One was that spending is already set to rise by €2.6 billion next year, reducing room for further budgetary measures.
The signs are that the Government is trying to change the way we approach the budget – and move away from trying to spend as much as allowed under EU rules.
Whether this survives the inevitable political push and pull in the months ahead remains to be seen, with expectations already high about what will be possible come October in Budget 2019.
The Minister has sent out a series of warnings about the need for some caution, despite the favourable economic outlook, partly due to the danger and considerable uncertainty caused by Brexit.
At the moment the Department of Finance’s forecasts assume there will be a transition deal after the UK exits from the EU lasting until the end of 2020 and a free trade deal thereafter, but of course this could all change.
Interestingly, Fianna Fáil finance spokesman, Michael McGrath, issued a statement on Tuesday underlining his view that the risks to the economy must be heeded and supporting plans to put some cash away in 2019 in a rainy day fund.
Fiscal space
The figures published on Tuesday do not give us an updated estimate on how much leeway the Government will have in the budget for tax cuts and spending increases – the so-called fiscal space.
More detail can be expected when the Summer Economic Statement is published in June or July, though there are signs that the Government will try to play down the scope available and concentrate instead on the appropriate overall budgetary approach.
Donohoe went out his way to underline that substantial additional spending commitments, amounting to €2.6 billion have already been made for 2019. These include €1.5 billion in additional investment spending under the new Government plan, plus existing commitment to increase public sector pay, deal with demographic pressures and the carryover cost of 2018 measures.
Much of this will eat in to the €3.2 billion which official forecasters had previously estimated to be available for new tax and spending measures for 2019, though some will already have been counted into the spending base and so will not affect the previous estimates.
Multinational activity
The department will now enter into discussions with the European Commission to finalise its forecasts.
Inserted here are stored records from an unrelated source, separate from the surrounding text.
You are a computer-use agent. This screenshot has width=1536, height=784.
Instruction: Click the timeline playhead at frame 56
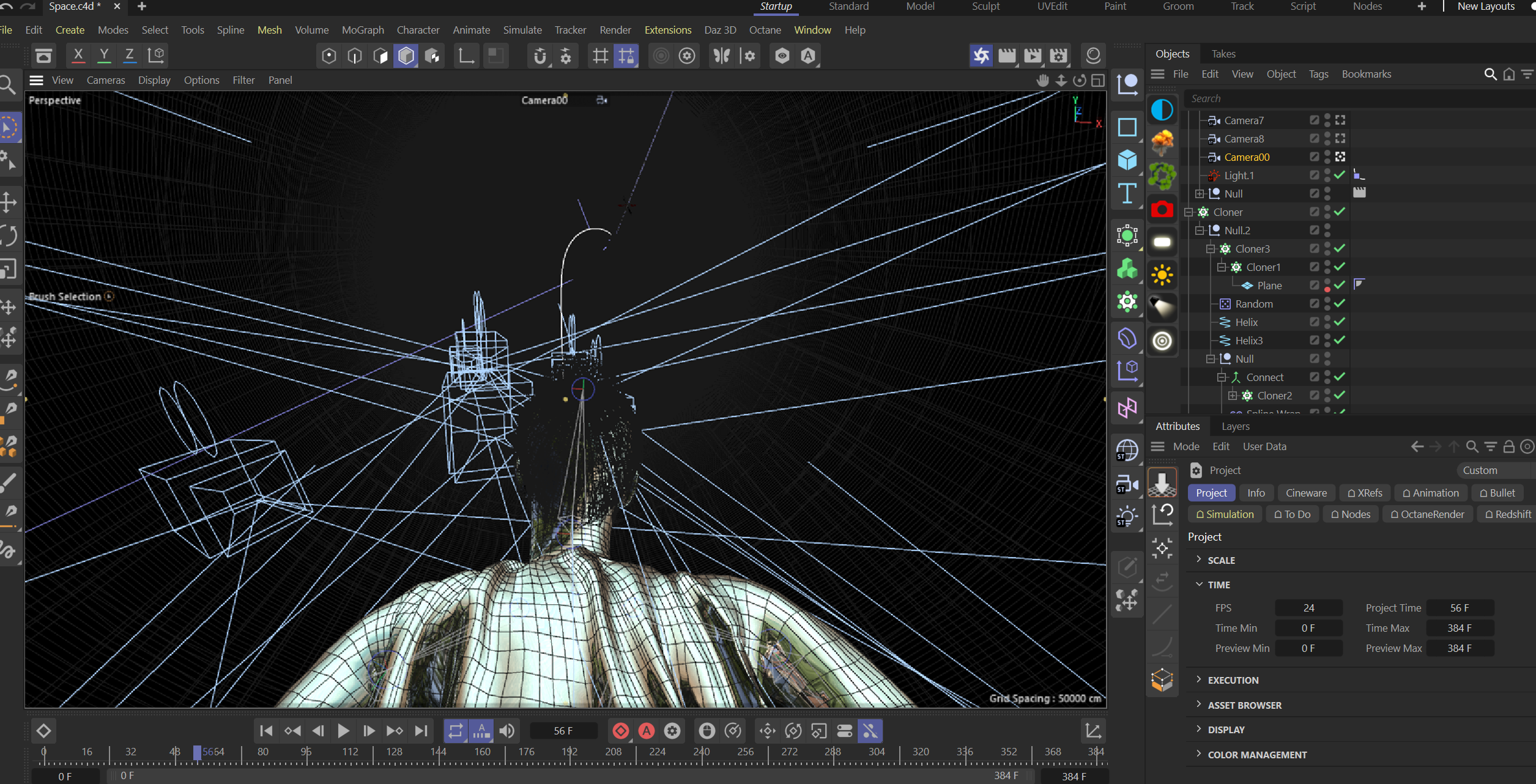click(197, 752)
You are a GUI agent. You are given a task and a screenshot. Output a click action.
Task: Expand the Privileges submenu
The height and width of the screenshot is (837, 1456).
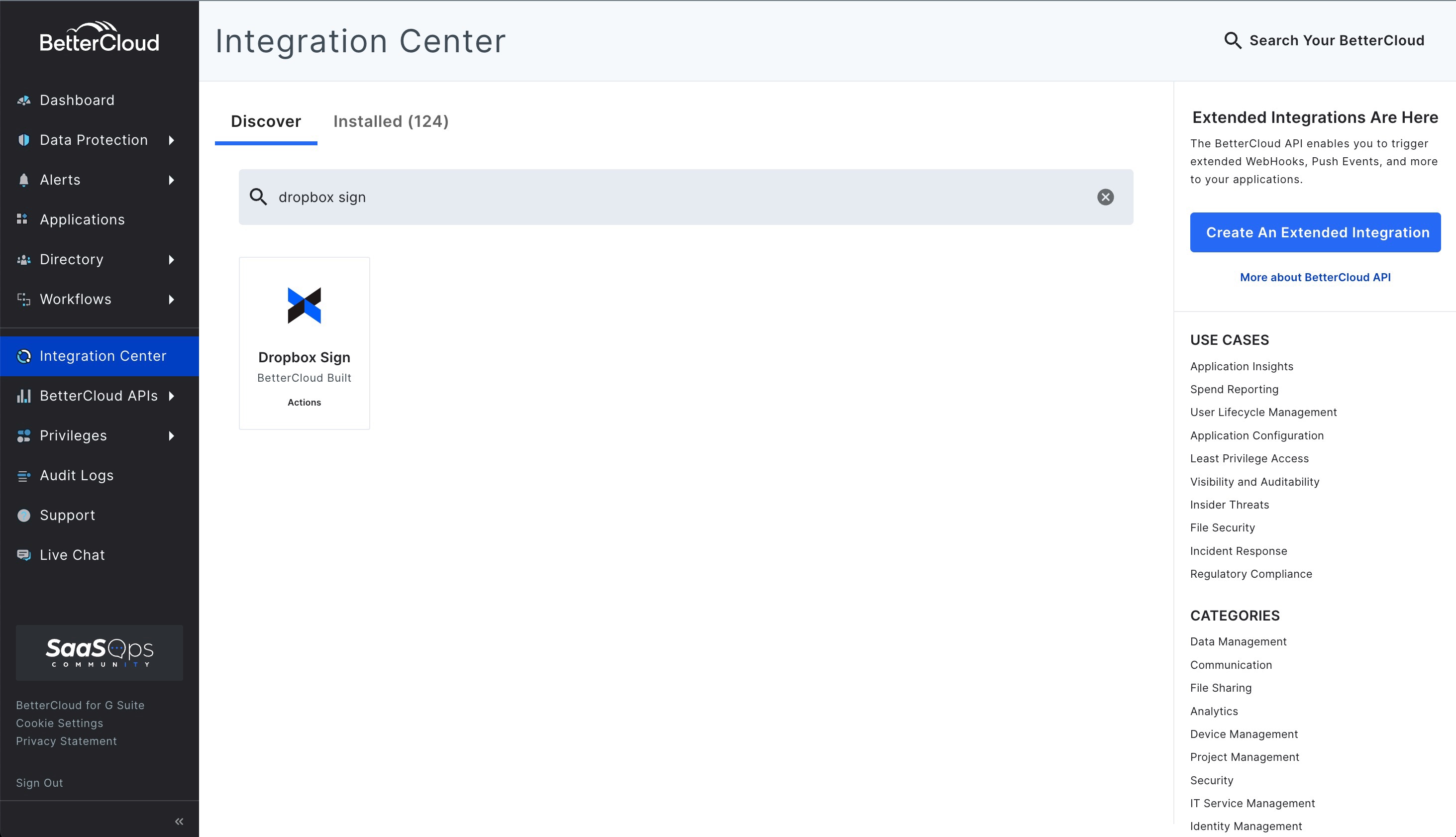[x=171, y=436]
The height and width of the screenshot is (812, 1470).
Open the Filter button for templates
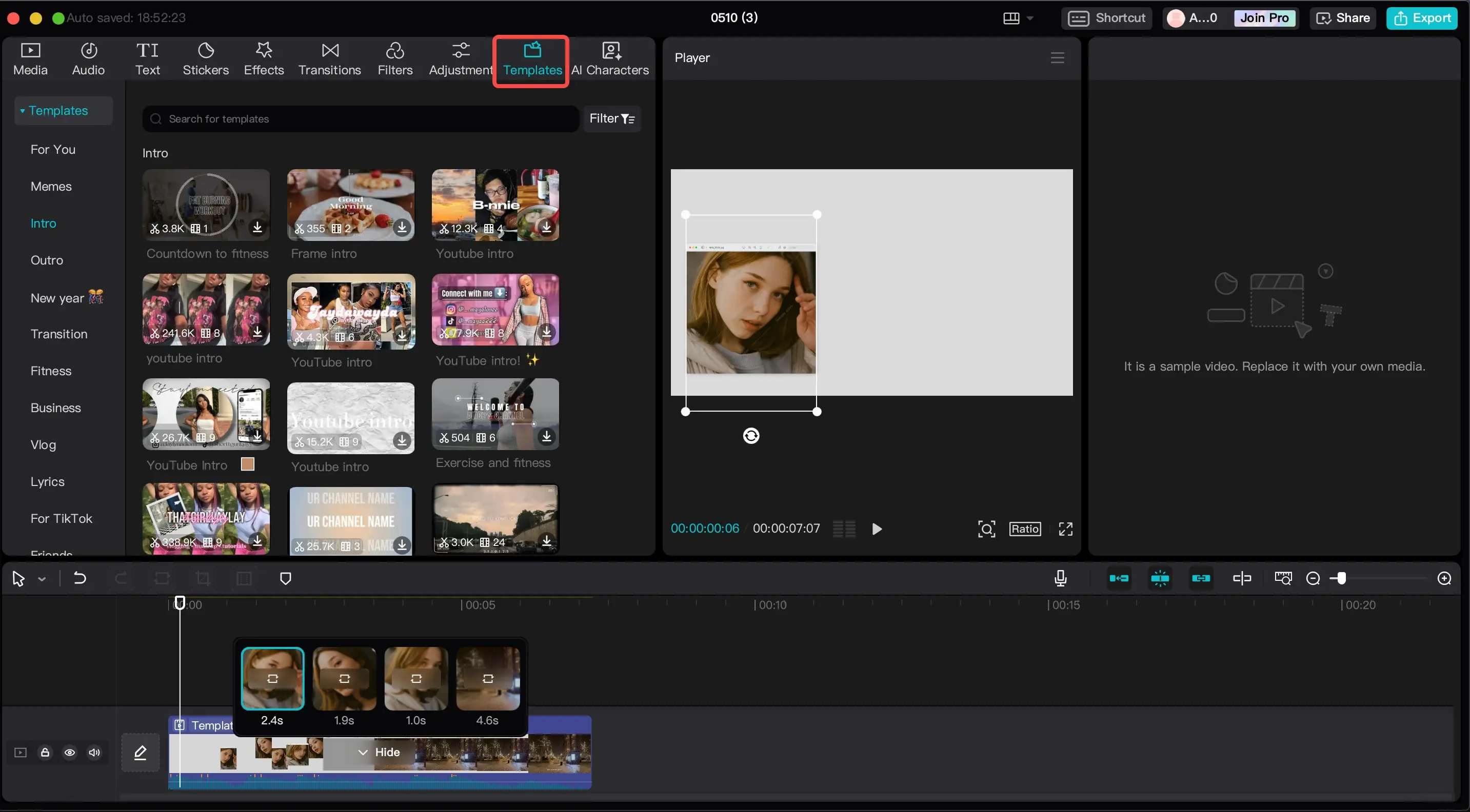click(612, 118)
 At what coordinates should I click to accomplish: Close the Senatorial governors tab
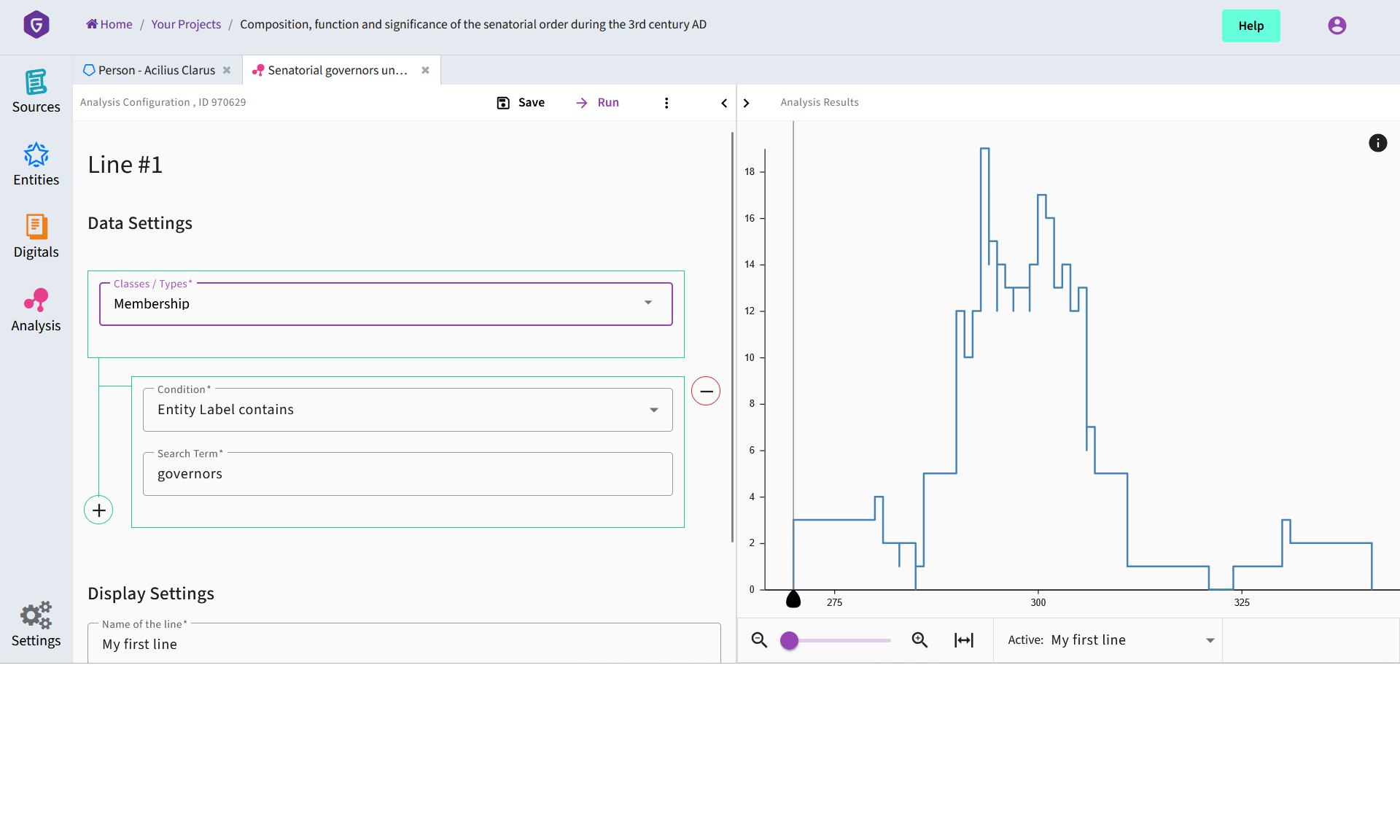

This is complicated by the impact of multinational activity on the Irish economy, which boosted growth last year to 7.8 per cent.
In turn this faster growth, under existing EU rules, means our borrowing should be reducing more rapidly. However the department has worked on alternative estimates of the impact of growth on our national finances which bring us into line with the EU target.
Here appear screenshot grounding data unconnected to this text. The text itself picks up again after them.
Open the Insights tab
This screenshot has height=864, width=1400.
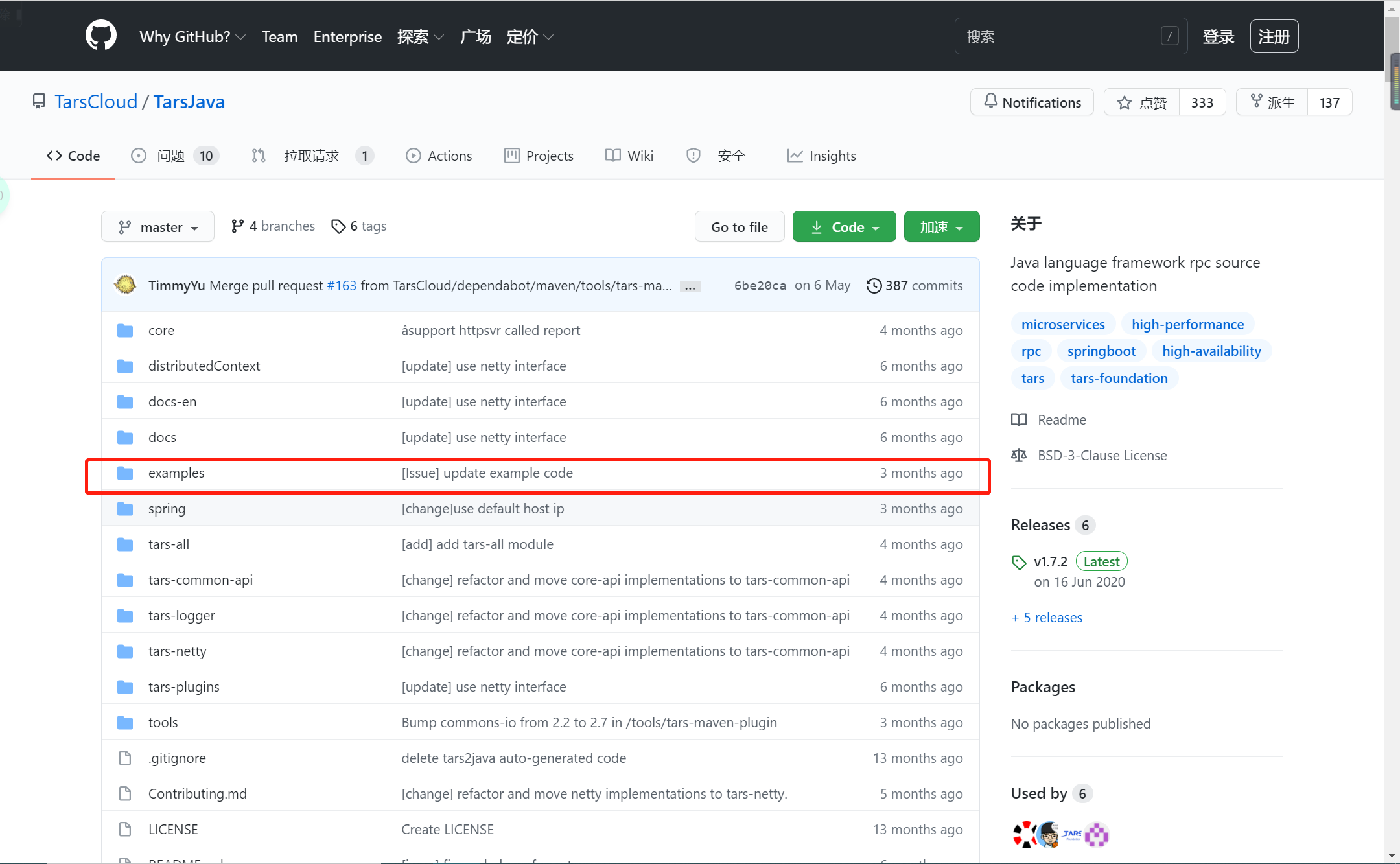821,156
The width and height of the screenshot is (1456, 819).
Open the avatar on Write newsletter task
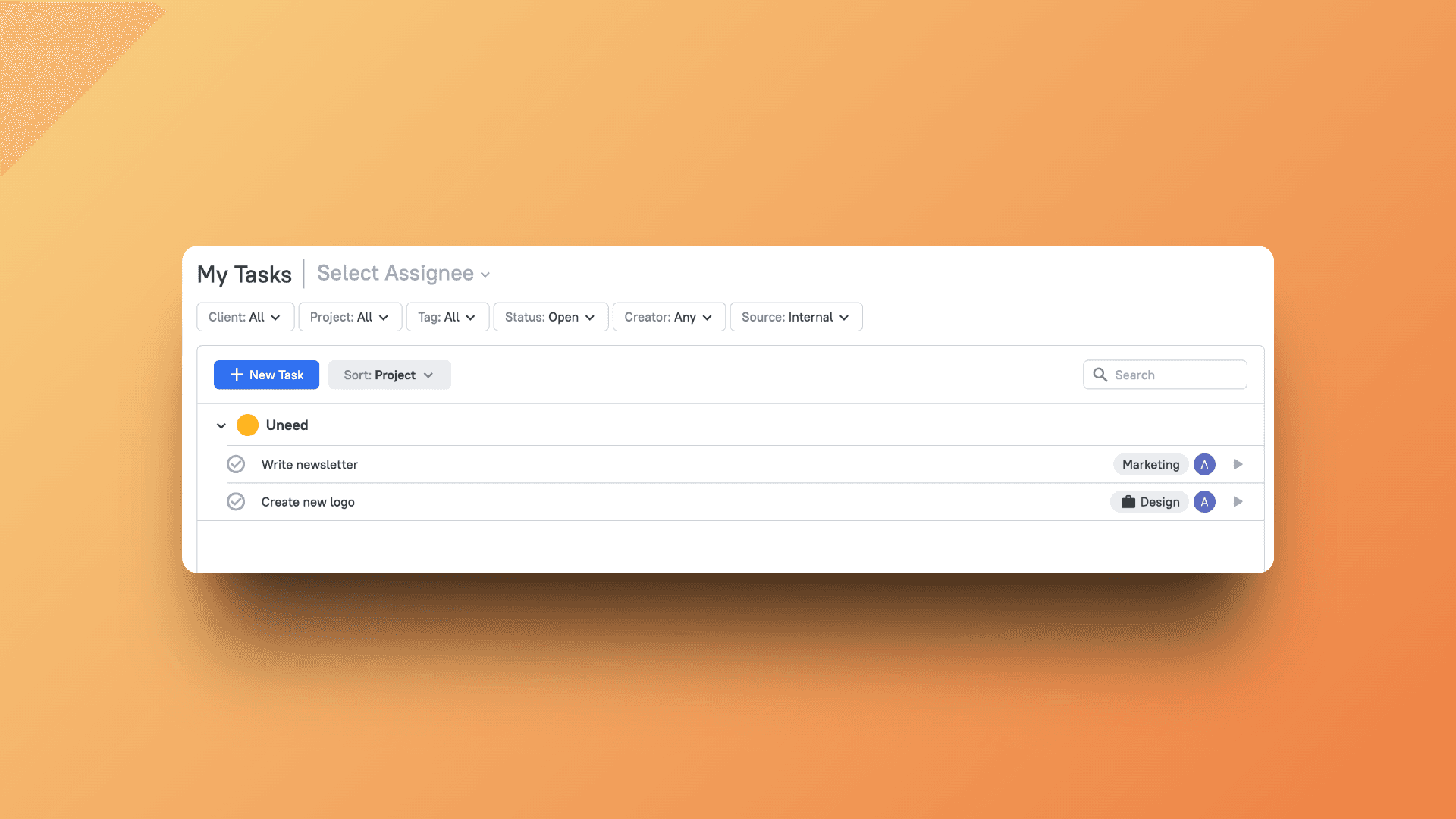pyautogui.click(x=1204, y=464)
Assuming the European Commission signs up to this, it should not have any significant impact on the budget plans for next year.
Interestingly, the IMF, in an assessment of Apple’s operations, estimated in a report on Tuesday that the iPhone was effectively responsible for one quarter of measured Irish economic growth of 7.8 per cent last year. This relates to Apple’s move on its intellectual property to Ireland.
As the IMF points out, much of this had little real impact on the Irish economy.This supports the department’s case that GDP is overstating our growth rate.
Pressure has come back on Government spending, as the recovery took hold. The Government will now try to keep this in check heading towards the budget, but with demands all over the place – in health, housing, education and so on – and general election speculation in the air it will not be easy.
The stability programme update was the first attempt to dampen down expectations. But the big battles on Budget 2019 still lie ahead.